▶ [Exploiter les informations]:
• A. Selon l'entretien sur la propriété intellectuelle en Chine, de quoi le titulaire d'un brevet peut-il désormais être dédommagé en matière de contrefaçon ?
• B. Relevez tous les domaines que l'entretien sur la propriété intellectuelle en Chine mentionne entre parenthèses comme couverts par les lois et réglementations chinoises.
• C. Poursuivez l'entretien sur la propriété intellectuelle en Chine à la suite de sa dernière phrase.

▶ [Extrait présenté]:
-*-

Propriété intelectuelle la difficile lutte contre la contre façon
Entretien avec
Claude Le Gaonach Bret
et Sylvie Savoie,
Avocats associés au bureau de Pékin,
DS Avocats
Décideurs : Quel est le cadre juridique de la propriété intellectuelle et industrielle en Chine ?
Claude Le Gaonach Bret et Sylvie Savoie : La Chine est membre de toutes les grandes conventions internationales relatives à la propriété intellectuelle. Elle dispose de lois et réglementations en la matière très complètes et très détaillées (notamment sur les marques, brevets, droits d'auteurs, concurrence déloyale).
Depuis son entrée dans l’OMC, la Chine a amendé la plupart des lois et réglementations relatives à la PI, afin de se mettre en conformité. Par exemple de nouveaux amendements ont été apportés à la loi sur les brevets. En matière de contrefaçon, le titulaire du brevet peut dorénavant se voir dédommagé des frais engagés pour se défendre. Ceci dit, certaines dispositions, notamment sur les demandes d'autorisation d'enregistrement des brevets, sont totalement insatisfaisantes.

-*-

▶ [Données sources]:
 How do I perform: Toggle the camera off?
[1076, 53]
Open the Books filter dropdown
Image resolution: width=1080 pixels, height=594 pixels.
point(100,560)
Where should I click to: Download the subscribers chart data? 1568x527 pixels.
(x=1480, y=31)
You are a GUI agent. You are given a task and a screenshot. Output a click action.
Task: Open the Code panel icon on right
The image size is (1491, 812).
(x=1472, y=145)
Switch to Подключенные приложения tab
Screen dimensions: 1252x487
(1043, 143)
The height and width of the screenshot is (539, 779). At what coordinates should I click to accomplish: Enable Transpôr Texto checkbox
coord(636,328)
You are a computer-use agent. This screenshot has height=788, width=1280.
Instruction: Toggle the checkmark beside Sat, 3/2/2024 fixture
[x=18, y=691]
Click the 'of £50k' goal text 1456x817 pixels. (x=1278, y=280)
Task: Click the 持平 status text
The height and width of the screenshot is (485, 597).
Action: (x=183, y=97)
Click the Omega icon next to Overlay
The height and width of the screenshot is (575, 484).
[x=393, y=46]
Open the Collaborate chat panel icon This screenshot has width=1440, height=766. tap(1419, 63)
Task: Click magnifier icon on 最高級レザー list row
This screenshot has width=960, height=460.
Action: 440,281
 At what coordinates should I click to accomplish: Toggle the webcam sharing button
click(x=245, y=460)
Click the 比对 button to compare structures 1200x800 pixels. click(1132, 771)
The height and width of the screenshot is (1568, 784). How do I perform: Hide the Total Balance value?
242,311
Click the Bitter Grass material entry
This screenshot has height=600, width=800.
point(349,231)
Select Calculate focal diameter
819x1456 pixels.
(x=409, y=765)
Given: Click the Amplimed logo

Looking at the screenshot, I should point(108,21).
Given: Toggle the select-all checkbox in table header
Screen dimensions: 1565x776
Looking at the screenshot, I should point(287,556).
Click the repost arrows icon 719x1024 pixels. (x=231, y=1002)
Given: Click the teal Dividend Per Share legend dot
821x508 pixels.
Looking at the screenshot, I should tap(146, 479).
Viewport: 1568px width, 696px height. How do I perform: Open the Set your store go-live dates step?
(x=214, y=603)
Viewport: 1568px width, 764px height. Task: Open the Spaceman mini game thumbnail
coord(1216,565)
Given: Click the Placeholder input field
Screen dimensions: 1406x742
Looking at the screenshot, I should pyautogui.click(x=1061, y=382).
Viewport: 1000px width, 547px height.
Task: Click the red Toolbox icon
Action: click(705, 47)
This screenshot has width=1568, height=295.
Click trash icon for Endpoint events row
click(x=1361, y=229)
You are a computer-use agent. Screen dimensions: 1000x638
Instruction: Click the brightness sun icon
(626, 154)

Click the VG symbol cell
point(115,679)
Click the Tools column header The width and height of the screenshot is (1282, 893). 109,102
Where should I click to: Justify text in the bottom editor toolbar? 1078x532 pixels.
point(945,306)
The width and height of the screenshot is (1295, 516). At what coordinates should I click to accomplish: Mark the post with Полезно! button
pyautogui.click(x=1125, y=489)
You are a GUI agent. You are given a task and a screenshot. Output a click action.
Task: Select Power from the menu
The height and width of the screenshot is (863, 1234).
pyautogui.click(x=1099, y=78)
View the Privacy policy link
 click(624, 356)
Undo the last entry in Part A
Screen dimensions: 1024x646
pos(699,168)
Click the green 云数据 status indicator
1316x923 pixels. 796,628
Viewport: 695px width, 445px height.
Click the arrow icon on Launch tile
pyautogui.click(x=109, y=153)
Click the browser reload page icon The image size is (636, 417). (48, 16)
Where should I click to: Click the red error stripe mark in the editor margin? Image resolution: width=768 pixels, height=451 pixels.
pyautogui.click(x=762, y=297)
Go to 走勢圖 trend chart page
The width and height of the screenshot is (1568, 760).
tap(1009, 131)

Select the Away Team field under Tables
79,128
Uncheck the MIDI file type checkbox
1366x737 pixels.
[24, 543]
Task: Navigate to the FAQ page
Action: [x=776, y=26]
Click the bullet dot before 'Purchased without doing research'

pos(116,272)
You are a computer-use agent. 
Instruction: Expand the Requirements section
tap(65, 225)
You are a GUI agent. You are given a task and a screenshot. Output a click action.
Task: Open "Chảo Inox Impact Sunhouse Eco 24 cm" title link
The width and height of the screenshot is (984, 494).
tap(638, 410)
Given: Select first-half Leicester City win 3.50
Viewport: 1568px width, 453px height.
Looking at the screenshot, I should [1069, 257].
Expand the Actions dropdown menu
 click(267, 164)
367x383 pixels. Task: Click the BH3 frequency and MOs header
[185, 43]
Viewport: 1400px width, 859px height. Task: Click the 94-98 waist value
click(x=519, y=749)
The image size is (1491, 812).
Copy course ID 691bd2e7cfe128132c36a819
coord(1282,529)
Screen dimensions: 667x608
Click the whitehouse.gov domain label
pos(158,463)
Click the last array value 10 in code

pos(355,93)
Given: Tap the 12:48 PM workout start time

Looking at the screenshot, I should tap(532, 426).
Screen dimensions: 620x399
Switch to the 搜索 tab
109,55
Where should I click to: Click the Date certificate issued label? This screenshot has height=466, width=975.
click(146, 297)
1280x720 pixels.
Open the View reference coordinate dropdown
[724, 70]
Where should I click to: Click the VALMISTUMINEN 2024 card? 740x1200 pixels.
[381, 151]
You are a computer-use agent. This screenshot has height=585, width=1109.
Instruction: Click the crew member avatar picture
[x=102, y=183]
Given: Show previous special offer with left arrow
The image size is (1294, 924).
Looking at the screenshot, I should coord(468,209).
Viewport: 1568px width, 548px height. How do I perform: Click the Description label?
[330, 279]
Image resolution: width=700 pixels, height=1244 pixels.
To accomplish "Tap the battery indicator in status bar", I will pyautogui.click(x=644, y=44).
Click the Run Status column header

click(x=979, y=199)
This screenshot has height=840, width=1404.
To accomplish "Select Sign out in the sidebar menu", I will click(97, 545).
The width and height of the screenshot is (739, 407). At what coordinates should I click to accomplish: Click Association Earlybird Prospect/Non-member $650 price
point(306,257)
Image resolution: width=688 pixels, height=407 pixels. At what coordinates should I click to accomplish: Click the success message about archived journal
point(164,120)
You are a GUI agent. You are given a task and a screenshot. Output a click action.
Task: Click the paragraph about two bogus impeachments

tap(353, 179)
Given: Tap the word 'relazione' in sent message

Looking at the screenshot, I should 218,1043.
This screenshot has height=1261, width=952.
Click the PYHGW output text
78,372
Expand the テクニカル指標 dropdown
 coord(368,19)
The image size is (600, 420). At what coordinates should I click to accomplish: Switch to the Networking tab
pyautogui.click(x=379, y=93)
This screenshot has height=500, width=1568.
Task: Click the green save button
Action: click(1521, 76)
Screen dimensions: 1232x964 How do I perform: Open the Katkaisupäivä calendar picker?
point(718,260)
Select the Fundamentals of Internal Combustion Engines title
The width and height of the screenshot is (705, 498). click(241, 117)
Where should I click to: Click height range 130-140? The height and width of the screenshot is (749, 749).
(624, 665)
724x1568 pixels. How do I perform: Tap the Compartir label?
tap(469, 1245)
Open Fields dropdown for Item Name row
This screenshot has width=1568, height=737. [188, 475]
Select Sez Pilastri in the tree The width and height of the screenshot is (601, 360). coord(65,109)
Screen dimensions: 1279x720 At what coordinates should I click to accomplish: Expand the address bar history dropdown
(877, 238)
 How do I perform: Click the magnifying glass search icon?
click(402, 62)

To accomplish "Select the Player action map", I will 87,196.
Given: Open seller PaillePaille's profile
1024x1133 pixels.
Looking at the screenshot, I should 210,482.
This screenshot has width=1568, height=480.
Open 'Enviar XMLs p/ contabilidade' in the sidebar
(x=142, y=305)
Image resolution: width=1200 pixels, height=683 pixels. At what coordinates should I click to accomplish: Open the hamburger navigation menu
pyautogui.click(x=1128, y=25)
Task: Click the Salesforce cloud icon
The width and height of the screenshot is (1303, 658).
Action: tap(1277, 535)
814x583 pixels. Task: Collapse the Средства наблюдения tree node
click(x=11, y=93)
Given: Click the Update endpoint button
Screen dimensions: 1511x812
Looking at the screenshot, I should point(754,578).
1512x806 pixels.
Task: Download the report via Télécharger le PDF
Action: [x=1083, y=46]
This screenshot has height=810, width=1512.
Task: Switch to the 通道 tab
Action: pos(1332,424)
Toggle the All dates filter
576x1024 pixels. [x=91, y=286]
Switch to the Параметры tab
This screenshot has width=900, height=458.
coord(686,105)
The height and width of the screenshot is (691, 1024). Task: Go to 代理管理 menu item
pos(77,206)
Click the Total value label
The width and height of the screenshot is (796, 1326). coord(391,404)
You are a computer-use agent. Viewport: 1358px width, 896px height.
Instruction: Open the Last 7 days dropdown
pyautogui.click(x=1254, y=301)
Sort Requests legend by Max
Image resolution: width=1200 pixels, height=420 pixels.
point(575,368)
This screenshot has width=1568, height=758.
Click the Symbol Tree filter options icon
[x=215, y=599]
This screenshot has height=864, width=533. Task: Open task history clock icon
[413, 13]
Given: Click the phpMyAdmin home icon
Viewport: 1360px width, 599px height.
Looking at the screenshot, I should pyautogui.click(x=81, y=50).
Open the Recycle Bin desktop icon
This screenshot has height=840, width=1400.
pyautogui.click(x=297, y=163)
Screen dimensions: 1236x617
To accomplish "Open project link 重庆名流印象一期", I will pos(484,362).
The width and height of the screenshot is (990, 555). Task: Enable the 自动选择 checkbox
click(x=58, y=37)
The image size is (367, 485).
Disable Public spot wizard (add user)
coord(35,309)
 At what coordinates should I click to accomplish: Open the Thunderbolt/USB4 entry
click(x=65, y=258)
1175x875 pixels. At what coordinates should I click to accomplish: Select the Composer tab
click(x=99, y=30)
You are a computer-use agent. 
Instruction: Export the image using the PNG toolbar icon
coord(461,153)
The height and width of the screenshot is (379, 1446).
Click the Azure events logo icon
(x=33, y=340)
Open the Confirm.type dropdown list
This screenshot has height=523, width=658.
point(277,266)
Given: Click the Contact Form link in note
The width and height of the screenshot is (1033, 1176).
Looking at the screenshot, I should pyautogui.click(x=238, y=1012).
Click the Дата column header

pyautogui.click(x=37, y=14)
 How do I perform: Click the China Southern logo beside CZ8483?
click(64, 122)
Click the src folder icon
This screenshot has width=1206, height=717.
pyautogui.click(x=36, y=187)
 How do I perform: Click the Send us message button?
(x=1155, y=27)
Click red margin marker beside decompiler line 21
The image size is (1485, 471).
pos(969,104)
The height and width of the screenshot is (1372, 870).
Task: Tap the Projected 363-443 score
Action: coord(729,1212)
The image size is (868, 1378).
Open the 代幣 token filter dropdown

-*-

▶ [Réponses rédigées]:
• A. Il peut être dédommagé des frais engagés pour se défendre.

• B. Les marques, les brevets, les droits d'auteurs et la concurrence déloyale.

• C.
Décideurs : Puisque le pays dispose d’une réglementation, comment se fait-il que les entreprises qui s’y implantent voient encore leurs marques, produits & savoir-faire copiés ?
C. LGB et S. S. : La contrefaçon ne touche pas seulement les entreprises étrangères qui s'implantent en Chine, mais également et en tout premier lieu les entreprises chinoises elles-mêmes. L'application de ce cadre juridique pose problème au niveau local, où il existe un fort protectionnisme. Il est difficile de demander à une administration locale de fermer une usine relevant de sa juridiction et qui emploie une centaine d'employés. Il y a également des lacunes dans la formation des fonctionnaires, et des problèmes de corruption.
Décideurs : De quels recours l’administration chinoise dispose-t-elle pour sanctionner la violation de la propriété intellectuelle et industrielle ?
C. LGB et S. S. : On peut distinguer deux types principaux de recours : l'un administratif devant l'administration concernée (office des marques, administration des droits d'auteur…) et l'autre judiciaire devant le tribunal populaire.
Les recours administratifs sont d'une manière générale rapides. Ils permettent la saisie des produits contrefaits, des moules, l'arrêt de la production, et éventuellement le paiement d'une amende à l'administration.
Les recours judiciaires sont plus longs mais ils permettent en plus d'obtenir le paiement de dommages et intérêts calculés soit en fonction du manque à gagner causé par la contrefaçon, soit en fonction du bénéfice illégal dégagé.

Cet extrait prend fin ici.